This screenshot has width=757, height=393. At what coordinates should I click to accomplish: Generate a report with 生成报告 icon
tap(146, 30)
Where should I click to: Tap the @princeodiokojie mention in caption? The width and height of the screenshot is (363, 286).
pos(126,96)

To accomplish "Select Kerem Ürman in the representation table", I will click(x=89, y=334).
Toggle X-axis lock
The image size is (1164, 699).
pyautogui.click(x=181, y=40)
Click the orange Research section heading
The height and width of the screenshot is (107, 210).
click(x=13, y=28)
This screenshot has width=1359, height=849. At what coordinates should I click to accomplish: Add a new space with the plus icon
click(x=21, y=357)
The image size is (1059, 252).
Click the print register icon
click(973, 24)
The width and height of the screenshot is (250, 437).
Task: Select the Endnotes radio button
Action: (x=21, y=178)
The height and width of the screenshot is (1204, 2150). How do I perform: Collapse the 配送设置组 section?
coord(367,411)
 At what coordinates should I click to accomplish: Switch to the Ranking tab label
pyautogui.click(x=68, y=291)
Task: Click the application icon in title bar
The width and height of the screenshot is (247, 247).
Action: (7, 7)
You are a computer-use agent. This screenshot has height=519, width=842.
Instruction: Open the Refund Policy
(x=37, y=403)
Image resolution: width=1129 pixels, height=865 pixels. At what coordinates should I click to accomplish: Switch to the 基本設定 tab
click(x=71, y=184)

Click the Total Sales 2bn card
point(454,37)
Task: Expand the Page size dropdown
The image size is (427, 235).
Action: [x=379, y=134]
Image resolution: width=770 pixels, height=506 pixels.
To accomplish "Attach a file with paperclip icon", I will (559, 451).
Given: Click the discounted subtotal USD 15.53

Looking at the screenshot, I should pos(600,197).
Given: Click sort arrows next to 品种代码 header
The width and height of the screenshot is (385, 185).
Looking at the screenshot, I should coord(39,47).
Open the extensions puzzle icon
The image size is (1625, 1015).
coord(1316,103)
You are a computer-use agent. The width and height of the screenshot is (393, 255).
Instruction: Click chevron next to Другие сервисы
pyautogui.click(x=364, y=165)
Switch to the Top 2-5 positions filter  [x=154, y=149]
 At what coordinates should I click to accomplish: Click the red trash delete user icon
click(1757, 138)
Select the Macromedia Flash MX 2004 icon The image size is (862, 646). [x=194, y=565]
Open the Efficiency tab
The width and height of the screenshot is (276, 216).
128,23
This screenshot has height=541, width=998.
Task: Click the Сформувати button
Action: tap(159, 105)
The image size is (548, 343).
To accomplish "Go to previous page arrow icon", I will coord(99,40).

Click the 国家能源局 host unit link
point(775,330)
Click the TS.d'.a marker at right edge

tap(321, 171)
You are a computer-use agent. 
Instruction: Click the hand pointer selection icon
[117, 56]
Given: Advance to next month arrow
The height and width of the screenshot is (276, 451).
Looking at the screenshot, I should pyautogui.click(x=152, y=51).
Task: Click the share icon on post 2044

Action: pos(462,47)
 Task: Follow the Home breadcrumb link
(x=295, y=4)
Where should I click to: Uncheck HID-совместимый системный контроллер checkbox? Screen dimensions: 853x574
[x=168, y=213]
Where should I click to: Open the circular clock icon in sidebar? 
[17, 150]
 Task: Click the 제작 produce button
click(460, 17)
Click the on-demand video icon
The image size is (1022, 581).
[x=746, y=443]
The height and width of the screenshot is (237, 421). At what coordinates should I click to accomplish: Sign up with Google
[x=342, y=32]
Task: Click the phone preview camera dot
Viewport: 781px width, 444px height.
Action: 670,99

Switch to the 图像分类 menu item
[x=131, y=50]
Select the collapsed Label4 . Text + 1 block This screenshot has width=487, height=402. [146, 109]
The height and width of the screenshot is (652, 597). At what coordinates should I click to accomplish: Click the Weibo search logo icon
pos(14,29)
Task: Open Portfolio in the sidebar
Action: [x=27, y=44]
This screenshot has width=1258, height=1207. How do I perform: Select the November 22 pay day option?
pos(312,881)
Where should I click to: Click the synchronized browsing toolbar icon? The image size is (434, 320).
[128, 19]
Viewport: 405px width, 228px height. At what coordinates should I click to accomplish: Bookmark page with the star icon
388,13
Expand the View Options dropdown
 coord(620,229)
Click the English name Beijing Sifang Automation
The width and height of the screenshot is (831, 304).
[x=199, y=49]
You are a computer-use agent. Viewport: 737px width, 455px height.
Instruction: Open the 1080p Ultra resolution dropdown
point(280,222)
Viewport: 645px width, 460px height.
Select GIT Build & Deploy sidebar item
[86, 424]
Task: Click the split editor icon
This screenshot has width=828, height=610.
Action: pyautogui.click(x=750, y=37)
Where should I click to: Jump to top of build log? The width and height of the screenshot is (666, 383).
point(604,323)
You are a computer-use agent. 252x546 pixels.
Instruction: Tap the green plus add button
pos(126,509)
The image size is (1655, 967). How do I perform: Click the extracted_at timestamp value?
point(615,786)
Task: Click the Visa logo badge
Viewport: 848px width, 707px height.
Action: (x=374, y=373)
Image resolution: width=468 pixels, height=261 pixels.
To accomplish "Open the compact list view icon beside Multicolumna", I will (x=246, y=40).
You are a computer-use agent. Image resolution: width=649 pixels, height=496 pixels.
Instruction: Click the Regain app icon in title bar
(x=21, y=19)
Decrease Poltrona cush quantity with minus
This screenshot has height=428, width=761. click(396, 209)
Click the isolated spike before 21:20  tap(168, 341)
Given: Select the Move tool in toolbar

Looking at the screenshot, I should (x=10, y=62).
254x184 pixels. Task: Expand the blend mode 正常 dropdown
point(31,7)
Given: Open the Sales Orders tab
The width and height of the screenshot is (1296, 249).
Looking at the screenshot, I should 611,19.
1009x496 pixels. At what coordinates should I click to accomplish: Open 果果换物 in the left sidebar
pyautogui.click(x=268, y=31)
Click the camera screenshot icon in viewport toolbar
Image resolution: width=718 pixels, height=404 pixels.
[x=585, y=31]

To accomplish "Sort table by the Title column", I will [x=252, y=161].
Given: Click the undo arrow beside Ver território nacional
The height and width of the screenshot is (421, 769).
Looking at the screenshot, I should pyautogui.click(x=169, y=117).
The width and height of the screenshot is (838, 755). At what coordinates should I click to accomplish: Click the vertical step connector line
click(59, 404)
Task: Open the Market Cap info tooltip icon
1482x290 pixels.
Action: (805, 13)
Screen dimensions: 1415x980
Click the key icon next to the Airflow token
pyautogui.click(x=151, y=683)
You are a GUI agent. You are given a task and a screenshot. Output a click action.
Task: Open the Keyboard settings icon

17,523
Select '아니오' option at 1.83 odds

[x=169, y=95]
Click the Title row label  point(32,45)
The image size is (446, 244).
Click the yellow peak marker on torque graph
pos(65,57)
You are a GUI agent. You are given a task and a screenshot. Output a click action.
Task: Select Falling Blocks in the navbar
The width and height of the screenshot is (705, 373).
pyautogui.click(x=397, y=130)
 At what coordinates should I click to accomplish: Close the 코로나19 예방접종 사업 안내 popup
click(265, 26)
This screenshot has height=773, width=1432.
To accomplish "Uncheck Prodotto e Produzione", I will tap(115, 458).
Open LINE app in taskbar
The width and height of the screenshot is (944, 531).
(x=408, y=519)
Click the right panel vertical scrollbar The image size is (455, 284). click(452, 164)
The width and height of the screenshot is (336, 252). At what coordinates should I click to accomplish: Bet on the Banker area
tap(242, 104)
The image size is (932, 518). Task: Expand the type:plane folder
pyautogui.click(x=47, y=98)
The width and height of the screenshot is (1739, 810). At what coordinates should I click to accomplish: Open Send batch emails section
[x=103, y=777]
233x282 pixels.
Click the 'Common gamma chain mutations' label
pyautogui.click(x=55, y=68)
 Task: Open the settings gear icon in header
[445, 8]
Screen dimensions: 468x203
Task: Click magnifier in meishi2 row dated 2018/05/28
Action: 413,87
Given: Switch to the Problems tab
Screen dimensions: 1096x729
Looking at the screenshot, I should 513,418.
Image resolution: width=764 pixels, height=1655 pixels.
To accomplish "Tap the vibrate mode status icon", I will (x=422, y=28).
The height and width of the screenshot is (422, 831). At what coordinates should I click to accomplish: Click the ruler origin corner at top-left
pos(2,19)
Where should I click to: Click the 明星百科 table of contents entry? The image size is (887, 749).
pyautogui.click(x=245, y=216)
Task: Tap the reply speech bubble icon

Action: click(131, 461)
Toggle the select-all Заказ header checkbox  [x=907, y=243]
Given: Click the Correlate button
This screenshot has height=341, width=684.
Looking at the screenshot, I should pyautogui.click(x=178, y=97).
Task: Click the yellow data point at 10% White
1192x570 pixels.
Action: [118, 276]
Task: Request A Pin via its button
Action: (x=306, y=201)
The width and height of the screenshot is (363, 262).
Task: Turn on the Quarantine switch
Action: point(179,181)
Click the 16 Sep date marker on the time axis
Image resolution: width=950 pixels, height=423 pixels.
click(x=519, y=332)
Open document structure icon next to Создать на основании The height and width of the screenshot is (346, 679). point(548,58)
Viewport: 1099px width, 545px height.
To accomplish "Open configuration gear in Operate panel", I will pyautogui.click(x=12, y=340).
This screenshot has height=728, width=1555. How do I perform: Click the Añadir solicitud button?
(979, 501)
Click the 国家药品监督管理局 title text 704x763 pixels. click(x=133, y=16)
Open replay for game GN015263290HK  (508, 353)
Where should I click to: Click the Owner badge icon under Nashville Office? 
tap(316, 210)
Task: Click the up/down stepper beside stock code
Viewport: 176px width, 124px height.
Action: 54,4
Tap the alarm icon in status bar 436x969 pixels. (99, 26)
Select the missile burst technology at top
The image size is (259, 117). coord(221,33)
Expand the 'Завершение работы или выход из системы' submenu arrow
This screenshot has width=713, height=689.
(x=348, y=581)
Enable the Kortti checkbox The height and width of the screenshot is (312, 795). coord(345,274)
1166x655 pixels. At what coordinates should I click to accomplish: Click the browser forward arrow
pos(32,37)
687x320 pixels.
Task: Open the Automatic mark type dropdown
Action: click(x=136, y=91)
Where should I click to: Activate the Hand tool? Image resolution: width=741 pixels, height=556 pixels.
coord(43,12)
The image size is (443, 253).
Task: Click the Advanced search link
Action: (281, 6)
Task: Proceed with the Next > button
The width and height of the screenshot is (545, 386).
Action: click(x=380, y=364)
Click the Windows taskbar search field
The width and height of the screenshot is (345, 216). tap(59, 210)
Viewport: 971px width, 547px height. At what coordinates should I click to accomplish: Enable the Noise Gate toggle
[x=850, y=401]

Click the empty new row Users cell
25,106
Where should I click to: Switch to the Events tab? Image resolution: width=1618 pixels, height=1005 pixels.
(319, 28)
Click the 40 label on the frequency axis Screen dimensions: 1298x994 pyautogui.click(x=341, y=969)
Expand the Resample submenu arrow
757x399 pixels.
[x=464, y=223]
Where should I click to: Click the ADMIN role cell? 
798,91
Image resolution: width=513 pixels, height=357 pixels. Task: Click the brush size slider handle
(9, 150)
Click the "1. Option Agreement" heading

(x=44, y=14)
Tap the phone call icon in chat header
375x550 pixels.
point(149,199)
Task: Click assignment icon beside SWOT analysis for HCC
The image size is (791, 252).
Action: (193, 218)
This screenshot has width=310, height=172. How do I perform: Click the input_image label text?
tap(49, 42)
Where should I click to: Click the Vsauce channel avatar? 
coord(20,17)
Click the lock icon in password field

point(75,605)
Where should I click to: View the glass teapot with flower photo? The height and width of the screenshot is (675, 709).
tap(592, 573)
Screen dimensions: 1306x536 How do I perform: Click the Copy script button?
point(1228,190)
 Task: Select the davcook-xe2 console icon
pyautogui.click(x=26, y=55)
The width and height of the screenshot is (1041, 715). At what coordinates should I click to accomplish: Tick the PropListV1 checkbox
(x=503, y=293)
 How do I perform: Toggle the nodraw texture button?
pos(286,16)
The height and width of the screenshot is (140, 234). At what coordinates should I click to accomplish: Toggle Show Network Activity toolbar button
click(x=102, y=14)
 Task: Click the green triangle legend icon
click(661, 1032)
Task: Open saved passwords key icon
+===+
- _PROMPT_: Copy out the material from the line with "Where should I click to: Activate" to the line with "Action: click(x=380, y=364)", with both of those lines included, and keep every line unchanged.

- _ANSWER TO THIS TASK_:
Where should I click to: Activate the Hand tool? Image resolution: width=741 pixels, height=556 pixels.
coord(43,12)
The image size is (443, 253).
Task: Click the Advanced search link
Action: (281, 6)
Task: Proceed with the Next > button
The width and height of the screenshot is (545, 386).
Action: click(x=380, y=364)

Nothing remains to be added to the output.